Parashat
Beshalach ~ Song of the Sea
Shevat
15, 5773 ~ January 26, 2013
by Stephen
H. Leist, Librarian to the Stars
The Jewish
bard, Mel Brooks, is asked for a sampling of his written work in the 2000 Year
Old Man by his confederate Carl Reiner.
He responds that he was a poet, albeit a long, long time ago. He continues to recite in the Sand language,
which was popular prior to Hebrew and Aramaic: “nag nag makellin be bob, deluch
matuch maluch metog.” Brooks warns that
all ‘beauty, gorgeousness, and wonder’ is lost in translation and then
proceeds, “beans, beans the musical fruit, the more you eat the more you
toot.” The point he makes regarding the
poem’s magic getting lost in translation is elegantly made.

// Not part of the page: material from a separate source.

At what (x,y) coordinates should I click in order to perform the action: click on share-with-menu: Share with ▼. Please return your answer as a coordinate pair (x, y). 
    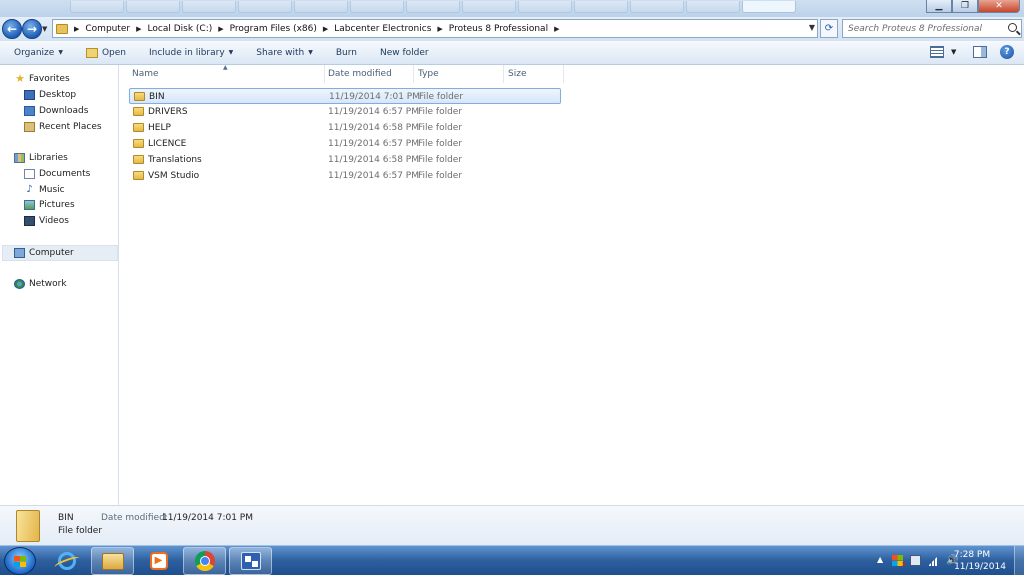
    Looking at the image, I should click on (282, 53).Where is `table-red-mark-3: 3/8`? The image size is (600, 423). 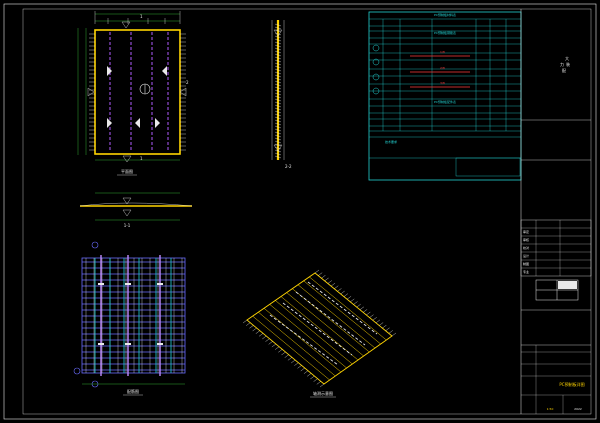
table-red-mark-3: 3/8 is located at coordinates (442, 83).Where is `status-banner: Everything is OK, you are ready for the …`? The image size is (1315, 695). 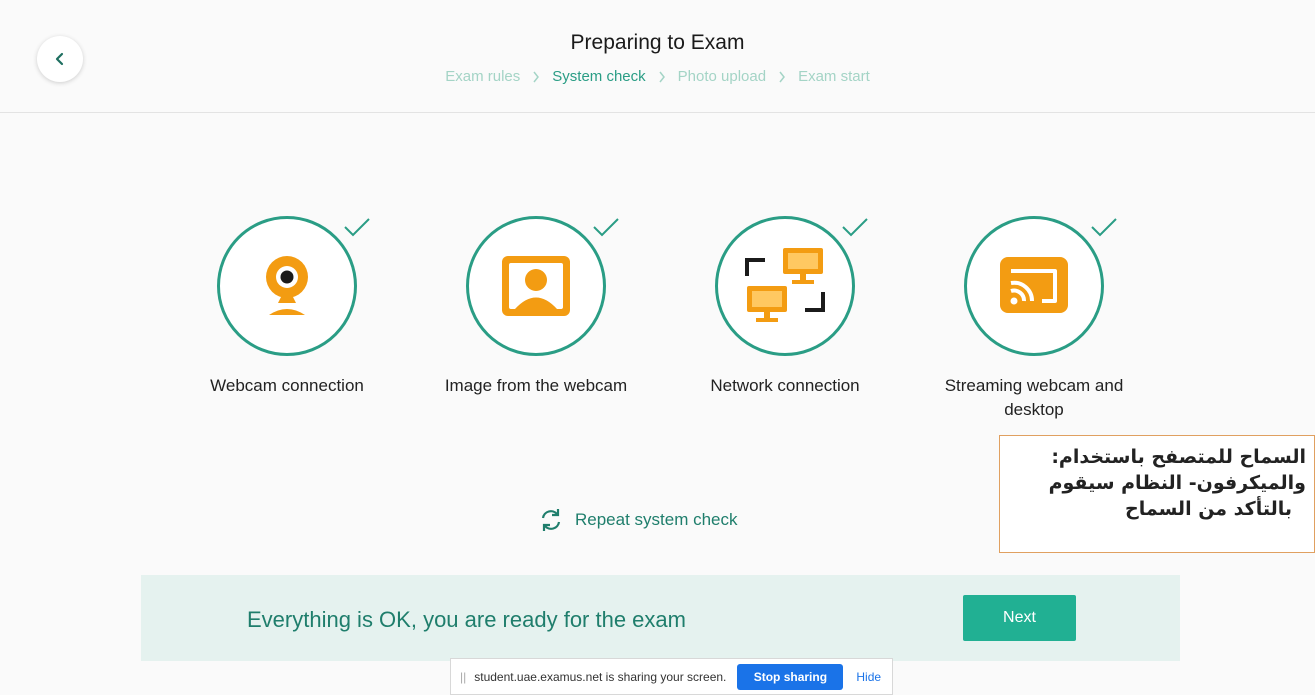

Sadly, the same is true for so many of the
Torah’s most enchanting passages and most mystical prayers.
My experience
with Song of the Sea speaks to the difficulty of translating biblical Hebrew,
particularly passages intended as psalm, and read as music, into another
tongue. Seven years ago on the 30th
anniversary of my Bar Mitzvah, I was called to the scrolls to read this
portion. My encounter with the material
was only as song and sound. Now, as I
return to the material, I cannot help but feel that the verse is married to its
original language and trope. Song of the
Sea, comfortably situated in what is often called the Cecil B. DeMille,
parashas of Beshalach is unique in every way.
Not only does it have its own trope, but it is inked in a special
layout, as if to illustrate the two walls of water and the Israelites in the middle. So central is its sound to the Jewish ear
that it is placed in the daily Schacharit prayer service. Even the ancient PJs (prayer jockeys who preceded
DJs) had trouble editing its air time and placed it two times in our calendar,
in its current mid-winter home in the correct chronological place, and on the
seventh day of Passover.
As music, Song
of the Sea is unequaled in the Old Testament but its meaning can be difficult
and challenging for the peace-loving.
Rashi refers to the song as championing Hashem’s destructive power and
you can see why from the early going: “Master of war”, “glorious with
strength…your right hand smashes the enemy.”
Some commentators refer to these as the strength and power stanzas, and
it gets a little gory as we hear of horses, chariots and drivers brought under
the sea to demise. It is no wonder that
after witnessing the destruction of his army that in the movie version that Yul
Brenner (Pharaoh) turns to Anne Baxter (Nefretiri) and states: “his God is
God.” According to a rabbinic legend, Hashem confronts a group of angels who
are singing this song and in anger he says “my creatures are drowning and
you’re singing songs!” It is only later
in the hymn that we encounter the elegant lines: “with your kindness you guided
this people that you redeemed: you led with your might to your holy abode.”
What a moment
in time this was for humanity! Hashem
was manifest. Not only had his plagues
rained down on Egypt but in this encounter between a fast-moving, well-armed
military force, and the power of the heavens, the lord’s supremacy is clear for
all Israel to beholden. The events of
the Sea of Reeds are part of transforming a slave people to a free one. From the moment Moses sets out from Egypt he
is besieged by doubters and those who wished they had just stay home. The parting of the sea makes it clear that
they are in Hashem’s hand and no other.
They are entering a wilderness where they will be sustained entirely by
God’s grace: freedom from hunger, freedom thirst and freedom from oppressors.
But what’s up
with the rowdy singing? This was the
first communal exultation. Led by Moses and Miriam, they are supported by a
chorus of “women of valor” and a cast of thousands who for the first time know
with certainty that their age of enslavement is well and truly behind
them. This is the exultation that free
people are granted. They are free to
proclaim with joy that an oppression lasting 400 years is broken. They are
exuberant and permitted not just to sing quietly in their dwellings, as they
may have in Egypt, but to bellow to the heavens. After all, freedom changes a man and in a few
months we will once again be called upon to perform our tableside reenactments
so that every one of us can sit as a free man and tell the story as if it were we,
ourselves who crossed the Sea of Reeds.
It is the sages of the
Mishraic and Talmudic period who have likened the Song of the Sea to the Ketuba
of the Jewish people—our marriage contract with Hashem. They say that the marriage can be as
difficult as the splitting of the Red Sea.
To many, the difficulties of a marriage seem at first to be
insurmountable, a miracle if overcome. In
marriage, as at the sea, one must place their trust and faith in Hashem and in
this union, and then embark on the brave journey into a new land.